È indubbiamente tra i più interessanti cantautori della sua generazione. Testi pensati che inducono a riflettere con lucida leggerezza per toccare argomenti dalla profondità immisurabile. Musiche caratterizzate dal fascino sapiente delle radici, della contaminazione e di una cultura musicale di alto profilo che non suona mai pretestuosa né saccente. Il trionfo di un’acustica contemporanea che si distingue con classe e potenza, espressa dalla sicurezza dei mezzi e dei contenuti. Tutto questo è Mico Argirò.
Partiamo da uno dei tuoi primissimi pezzi, dal titolo Bohémien, che adoro particolarmente, perché, sin dal primo ascolto, ho percepito l’ambivalenza del grande sogno della vita d’artista, che a tratti si scontra con il senso di inadeguatezza di chi non è in linea con le convenzioni sociali.
“In quella canzone c’è tutto il disagio dell’adolescenza e c’è tutto il mio desiderio di allora di una vita maledetta, di arte e musica. Quando oggi la suono nei live, nella versione elettronica che è tutta una produzione in diretta di loop, rivivo quelle sensazioni e poco importa se nel frattempo quella vita d’arte e di viaggi la sto vivendo. Ricordo che leggevo di tutto, i poeti maledetti, la beat generation, cavolo Kerouac, Baudelaire, Verlaine. Parte tutto da lì e si arriva a oggi”.
Il secondo pezzo che ho selezionato è “Vorrei che morissi d’arte”. Qui la prospettiva è completamente ribaltata. Non sei più il bohemien che vive ai margini della società, ma diventi inavvertitamente un guerriero con la spada, pronto a colpire il mondo per smascherarne l’ipocrisia e la povertà di sentimenti. Non sei più in pericolo ma sei tu stesso il pericolo, in un certo senso.
“Una bellissima interpretazione, soprattutto perché i due brani si legano strettamente. Vorrei che morissi d’arte vede l’arte come strumento di offesa, come, appunto, una spada attraverso la quale ferire un mondo distratto, distante, freddo e insensibile. Ho sempre pensato che le arti abbiano un ruolo centrale nella società, l’idea di musica come solo intrattenimento o come artisti che non si schierano mai per non perdere 5 follower mi repelle e mi sconcerta. Chiaramente non parlo di uno schieramento politico, almeno non come lo si intende oggi, forse più aristotelicamente ritengo che ogni azione umana sia politica e quindi anche l’arte”.
Un altro pezzo che ben definisce la tua evoluzione artistica è “Il polacco”, che considero un’autentica prova di impegno civile e nel contempo un originalissimo spaccato di vita in cui l’io artista si misura con gli ultimi della società.

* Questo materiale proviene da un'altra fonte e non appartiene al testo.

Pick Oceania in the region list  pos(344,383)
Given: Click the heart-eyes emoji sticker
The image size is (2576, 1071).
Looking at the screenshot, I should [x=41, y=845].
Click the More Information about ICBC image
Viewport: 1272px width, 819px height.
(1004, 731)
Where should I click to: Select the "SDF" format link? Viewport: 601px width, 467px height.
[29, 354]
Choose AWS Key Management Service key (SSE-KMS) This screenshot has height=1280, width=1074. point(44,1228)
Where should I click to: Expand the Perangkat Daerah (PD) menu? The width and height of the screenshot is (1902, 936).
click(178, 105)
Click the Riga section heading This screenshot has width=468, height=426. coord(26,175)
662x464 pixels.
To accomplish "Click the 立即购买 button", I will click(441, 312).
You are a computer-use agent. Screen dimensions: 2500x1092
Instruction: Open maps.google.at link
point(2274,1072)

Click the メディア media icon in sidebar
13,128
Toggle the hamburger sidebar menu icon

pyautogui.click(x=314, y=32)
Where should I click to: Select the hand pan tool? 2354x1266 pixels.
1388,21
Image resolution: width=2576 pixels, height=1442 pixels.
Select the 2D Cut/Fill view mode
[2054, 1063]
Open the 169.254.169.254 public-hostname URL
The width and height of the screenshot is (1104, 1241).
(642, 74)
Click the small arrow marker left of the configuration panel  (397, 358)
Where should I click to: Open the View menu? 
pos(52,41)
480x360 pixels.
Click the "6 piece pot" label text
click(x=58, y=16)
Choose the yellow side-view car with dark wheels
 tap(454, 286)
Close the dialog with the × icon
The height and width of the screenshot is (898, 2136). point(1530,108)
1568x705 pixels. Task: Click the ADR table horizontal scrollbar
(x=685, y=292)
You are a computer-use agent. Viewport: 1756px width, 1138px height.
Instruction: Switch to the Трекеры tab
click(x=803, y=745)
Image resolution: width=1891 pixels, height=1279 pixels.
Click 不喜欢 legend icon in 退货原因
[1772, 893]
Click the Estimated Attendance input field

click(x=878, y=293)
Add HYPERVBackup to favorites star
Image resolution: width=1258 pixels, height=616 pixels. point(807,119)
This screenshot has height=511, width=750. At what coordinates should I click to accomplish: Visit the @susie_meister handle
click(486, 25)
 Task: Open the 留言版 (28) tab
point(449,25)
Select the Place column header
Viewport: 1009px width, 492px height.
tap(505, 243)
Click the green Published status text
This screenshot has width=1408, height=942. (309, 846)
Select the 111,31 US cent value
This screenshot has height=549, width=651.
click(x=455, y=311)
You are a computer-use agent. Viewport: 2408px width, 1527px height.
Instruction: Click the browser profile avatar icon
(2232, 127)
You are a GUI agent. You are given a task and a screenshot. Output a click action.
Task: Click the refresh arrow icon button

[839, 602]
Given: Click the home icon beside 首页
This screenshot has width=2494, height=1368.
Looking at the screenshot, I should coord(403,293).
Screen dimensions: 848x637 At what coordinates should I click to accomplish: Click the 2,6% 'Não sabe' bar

Asfalto amaro di via, è lì che si ritrovano tanto gli artisti quanto gli emarginati.
“Collegandomi anche a quello che stavo dicendo prima, canzoni come Il Polacco, Figlio di nessuno, Hijab, sono strettamente calate nel ruolo sociale dell’arte, almeno secondo me, perché quando racconti storie di persone al di fuori dei canoni della normalità stai di fatto combattendo le battaglie delle minoranze, minoranze delle quali mi ritengo di fare parte. Certo, quando scrivi questi pezzi non pensi al ruolo sociale, ma ti limiti a raccontare quello che ti piace e ti affascina, quello che ti suggestiona, e io sono fortemente affascinato da queste storie, da questi altri mondi coesistenti al mio”.
Concludiamo l’intervista con qualche considerazione sul tuo ultimo brano, “Lambrooklyn” con il quale ci insegni che a volte il nemico si nasconde in una tua canzone.
“O almeno così vogliono farci credere. Lambrooklyn è una canzone che nasce nel periodo delle zone rosse, quando evadevo il coprifuoco e passeggiavo per Milano. È fondamentalmente una canzone d’amore e nostalgia, per la distanza forzata. In questo pezzo raccolgo tutte le mie sensazioni di quei giorni, i desideri, i paradossi, le critiche. Sono felice che molti si siano rivisti in quello che ho raccontato, nel mio percorso personale e mentale”.